I do know where the lady works, maybe I could just happen to run into her at her work place one day...

The birds in the garden this morning out sang the barking of the dog. We had quite a symphony happening out there. All I needed was the nigh time frogs to starting croaking and it would have been an excellent melody.

(Have to look on the bright side right...besides, we still have a home when millions of people around the world don't!)

Cheers from Dools

Hi Mrs D,

Just wondering how you are holding up? Hope you are enjoying the footy with hubby today and have it up nice and loud so the dogs can't be heard at all.

Thinking of you even if I'm out of advice 😊

❤ Nat

Hi Mrs D

Just letting you know have arrived at temp home for next month as we house hunt- looking at a place tomorrow.

Hows things with you going ? Moving , staying ?? Any changes on the dog / hubby situation.

Hoppe you are holding up ok . This process is so challenging, I desperately need time to just relax and de- stress. This last few months have been so hard.

Hope you are doing ok and your garden is keeping you mellow

Cheers

Stressless

Hi Nat, Stressless and anyone else reading,

It is great Stressless that you have made the decision and are now looking for a home. I have no idea from one minute to the next if we are staying or leaving. Hubby is changing his mind so often I have given up trying to understand what he wants. Ha. Ha.

I have requested he makes an appointment with our GP and asks for a referral to a psychiatrist. Hubby thinks he has bipolar, as I may have mentioned, I am thinking more along the lines of Asperger's. It will take 2 weeks to see the Dr. let alone get a referral for a psychiatrist.

I'm heading out into the garden this morning. It is a hot day here, so I will be on the lookout for snakes.
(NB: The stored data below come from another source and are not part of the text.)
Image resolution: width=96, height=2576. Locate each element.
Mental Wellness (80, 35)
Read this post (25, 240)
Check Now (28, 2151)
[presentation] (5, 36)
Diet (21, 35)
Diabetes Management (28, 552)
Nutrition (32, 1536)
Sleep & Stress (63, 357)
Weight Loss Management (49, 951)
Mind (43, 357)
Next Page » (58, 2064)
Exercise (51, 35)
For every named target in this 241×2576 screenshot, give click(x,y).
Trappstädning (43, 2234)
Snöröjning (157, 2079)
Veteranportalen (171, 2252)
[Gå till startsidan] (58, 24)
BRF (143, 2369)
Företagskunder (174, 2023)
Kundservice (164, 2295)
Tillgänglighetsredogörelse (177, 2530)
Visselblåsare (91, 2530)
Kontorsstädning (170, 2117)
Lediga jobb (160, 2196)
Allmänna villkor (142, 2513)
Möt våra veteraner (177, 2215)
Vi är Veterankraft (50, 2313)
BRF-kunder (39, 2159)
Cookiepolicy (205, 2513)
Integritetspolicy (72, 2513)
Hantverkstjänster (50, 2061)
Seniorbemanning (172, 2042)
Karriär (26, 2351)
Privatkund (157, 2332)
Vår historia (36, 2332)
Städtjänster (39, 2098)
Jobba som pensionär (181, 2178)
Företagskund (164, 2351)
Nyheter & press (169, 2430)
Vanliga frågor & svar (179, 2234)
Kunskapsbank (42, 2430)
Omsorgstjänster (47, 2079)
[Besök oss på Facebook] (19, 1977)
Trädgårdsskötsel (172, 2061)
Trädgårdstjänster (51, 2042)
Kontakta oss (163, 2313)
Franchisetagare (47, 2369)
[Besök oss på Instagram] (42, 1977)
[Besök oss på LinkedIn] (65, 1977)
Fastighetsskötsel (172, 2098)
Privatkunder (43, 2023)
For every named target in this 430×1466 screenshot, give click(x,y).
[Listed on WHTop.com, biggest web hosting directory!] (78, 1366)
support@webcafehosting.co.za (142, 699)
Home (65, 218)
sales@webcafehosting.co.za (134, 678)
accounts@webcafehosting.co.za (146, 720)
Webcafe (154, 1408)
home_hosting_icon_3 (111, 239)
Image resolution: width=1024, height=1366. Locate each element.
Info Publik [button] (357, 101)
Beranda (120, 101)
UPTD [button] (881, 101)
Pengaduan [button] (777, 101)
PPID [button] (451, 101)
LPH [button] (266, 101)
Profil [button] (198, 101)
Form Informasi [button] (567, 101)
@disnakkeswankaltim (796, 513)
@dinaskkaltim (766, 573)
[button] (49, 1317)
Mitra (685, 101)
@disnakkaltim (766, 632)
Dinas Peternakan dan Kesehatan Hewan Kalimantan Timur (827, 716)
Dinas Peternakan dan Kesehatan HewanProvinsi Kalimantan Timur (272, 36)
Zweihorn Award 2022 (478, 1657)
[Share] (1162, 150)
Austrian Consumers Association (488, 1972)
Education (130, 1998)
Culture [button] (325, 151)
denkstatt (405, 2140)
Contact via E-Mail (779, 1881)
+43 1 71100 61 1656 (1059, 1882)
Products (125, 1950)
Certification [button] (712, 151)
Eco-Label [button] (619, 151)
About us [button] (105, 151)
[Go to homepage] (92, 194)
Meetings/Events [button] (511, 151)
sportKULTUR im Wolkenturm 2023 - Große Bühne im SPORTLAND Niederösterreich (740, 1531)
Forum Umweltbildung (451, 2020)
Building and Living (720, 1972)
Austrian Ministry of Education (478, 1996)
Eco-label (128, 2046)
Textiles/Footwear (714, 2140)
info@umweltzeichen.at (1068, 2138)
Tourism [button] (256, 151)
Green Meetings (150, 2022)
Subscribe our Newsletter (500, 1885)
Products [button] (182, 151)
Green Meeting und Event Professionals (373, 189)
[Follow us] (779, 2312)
Darn things! They scare the daylights out of me, especially when I accidently tread on them or gather up the baby ones in a handful of dead agapanthus leaves!

My husband is working all this morning, so if the dog do bark it won't be such an issue. I can weed in a section of the garden furtherest away from which ever dogs are barking the loudest!

The garden is looking lovely. I have been picking flowers to bring inside. The iris are blooming beautifully this year. Some of the natives look great as well.

Birds are enjoying the flowering gums and we have a swarm of bees that have moved into a dead tree branch. I have some of the windows open and can hear the birds now. Time to head out in the garden.

Cheers all from Dools

Look after yourself Dools. I just wanted you to know I'm thinking of you even though I have no suggestions to make. You seem to be coping as well as possible in difficult circumstances. I hope things work out with your husband getting a diagnosis & more importantly advice for both of you to enable you both to deal with his problems.